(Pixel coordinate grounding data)
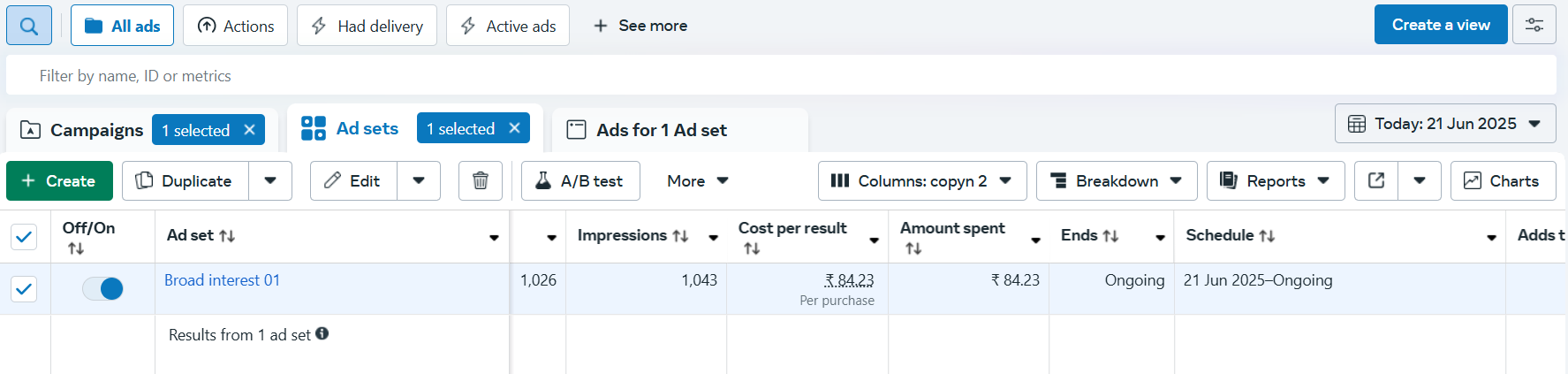Click the search magnifier icon

point(29,26)
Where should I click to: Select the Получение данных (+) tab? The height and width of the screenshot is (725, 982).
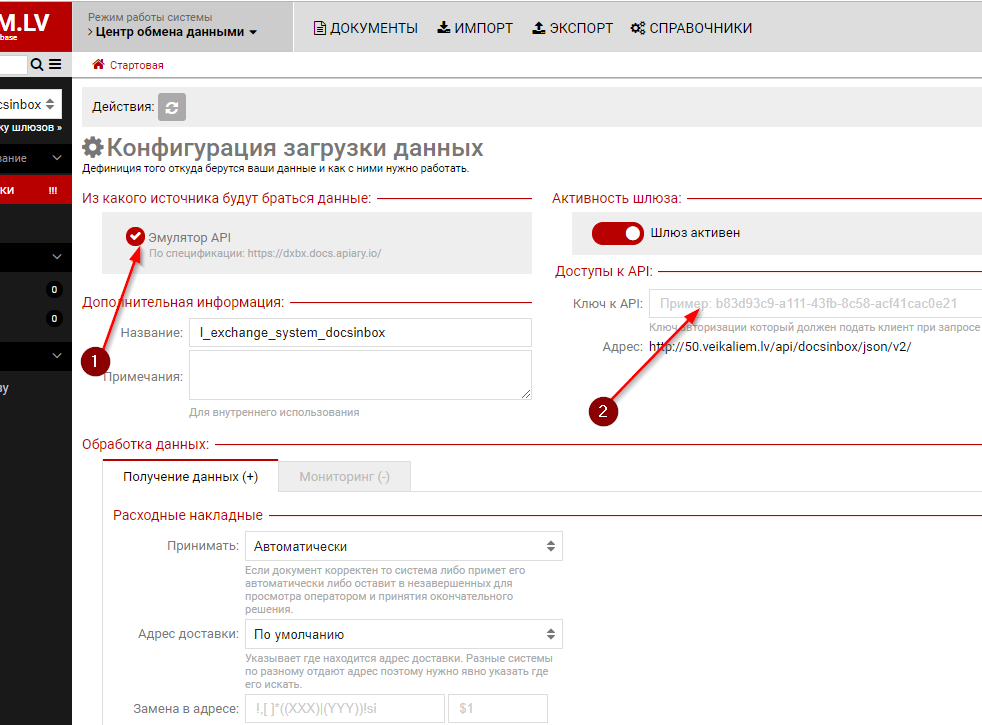(190, 477)
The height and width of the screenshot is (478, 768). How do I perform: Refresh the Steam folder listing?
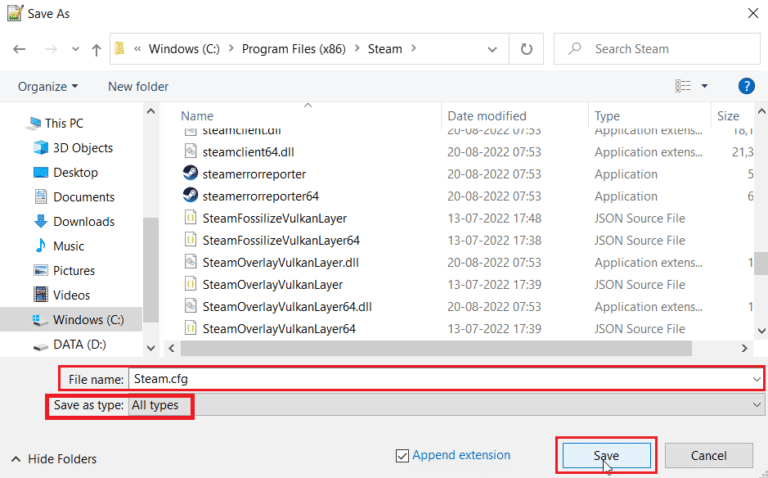(526, 48)
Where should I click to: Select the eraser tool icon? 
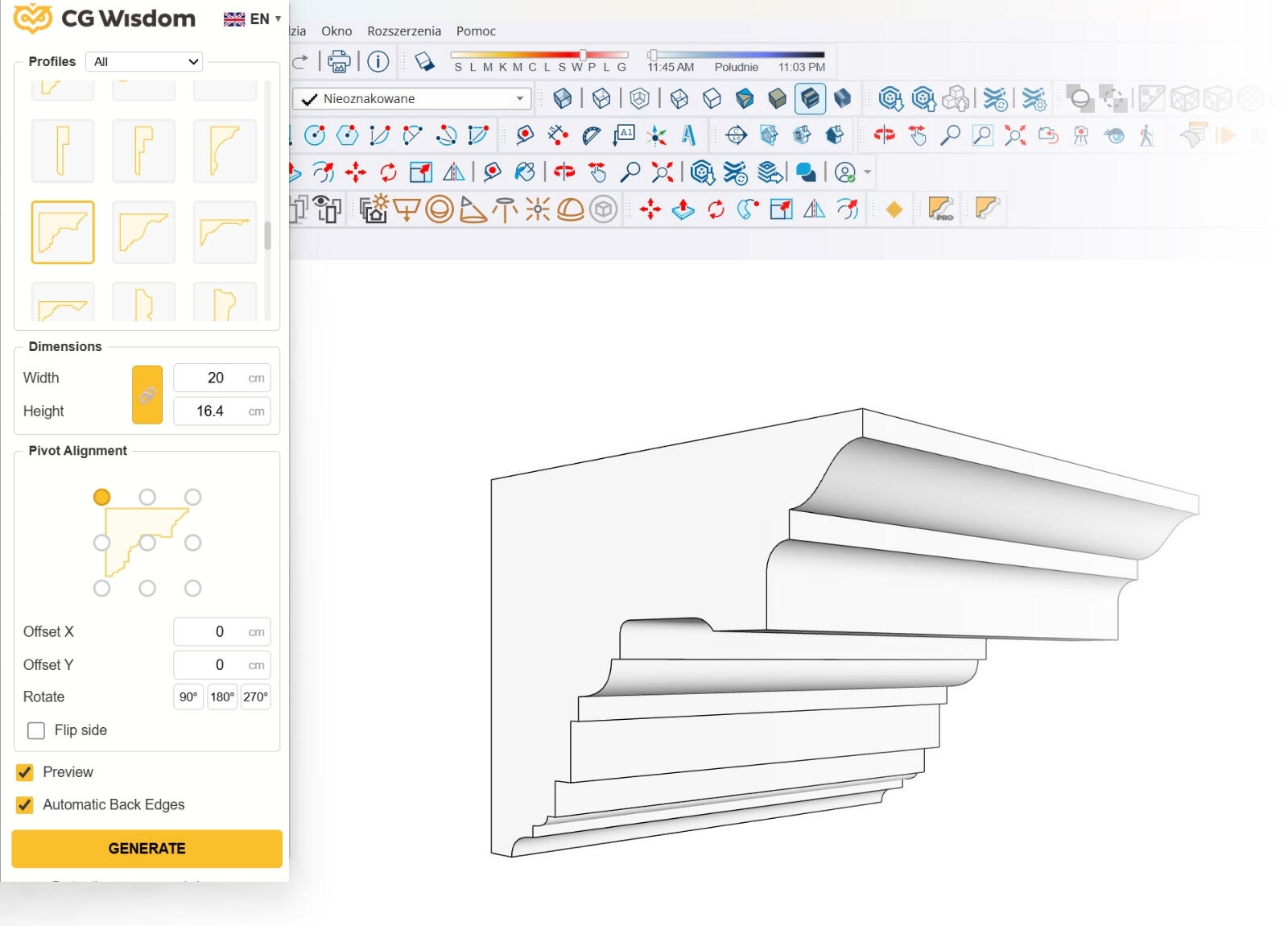tap(424, 62)
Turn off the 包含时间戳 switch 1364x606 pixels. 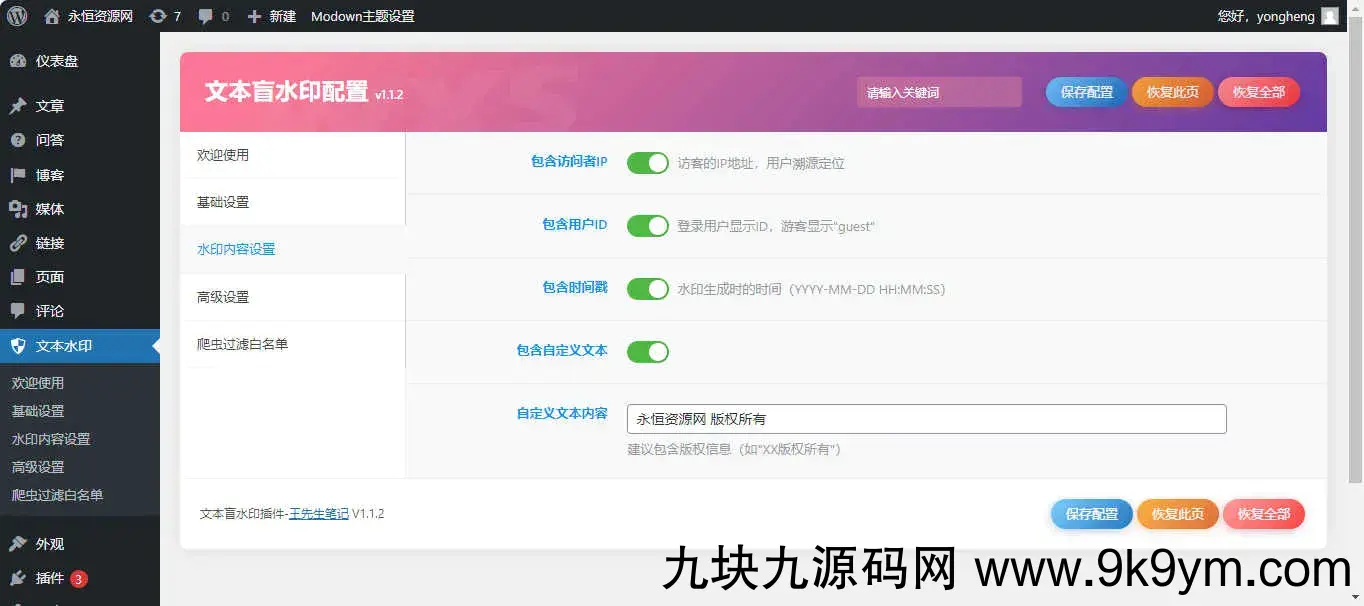(x=647, y=289)
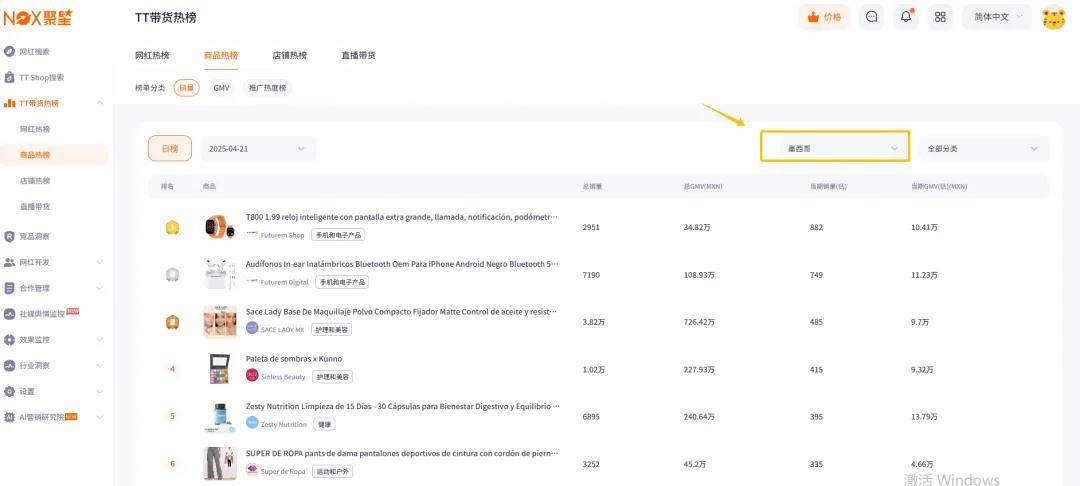
Task: Click the 日榜 daily ranking button
Action: click(170, 148)
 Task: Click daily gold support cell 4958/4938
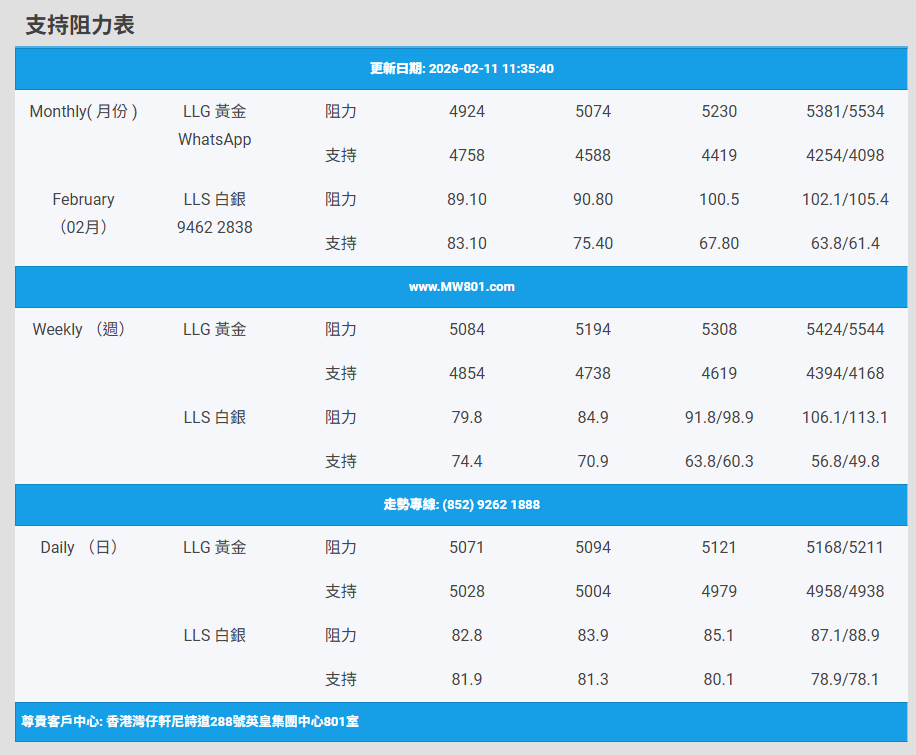[x=845, y=592]
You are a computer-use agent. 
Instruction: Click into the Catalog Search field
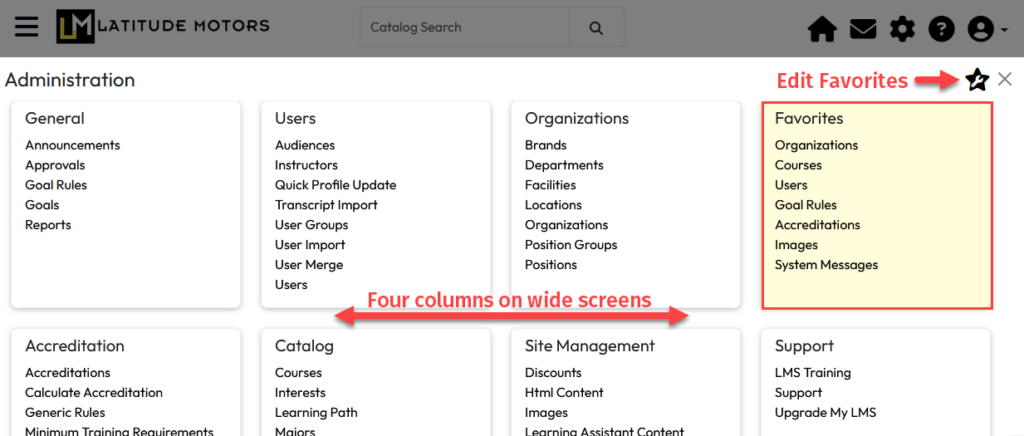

» **YOUR TASK**:
For this exercise, the lines from the one containing "You are a computer-use agent." through the last line of the entries above are to be output exactly, both included, and pictures are skipped.

» **THE COMPLETED TASK**:
You are a computer-use agent. 
Instruction: Click into the Catalog Search field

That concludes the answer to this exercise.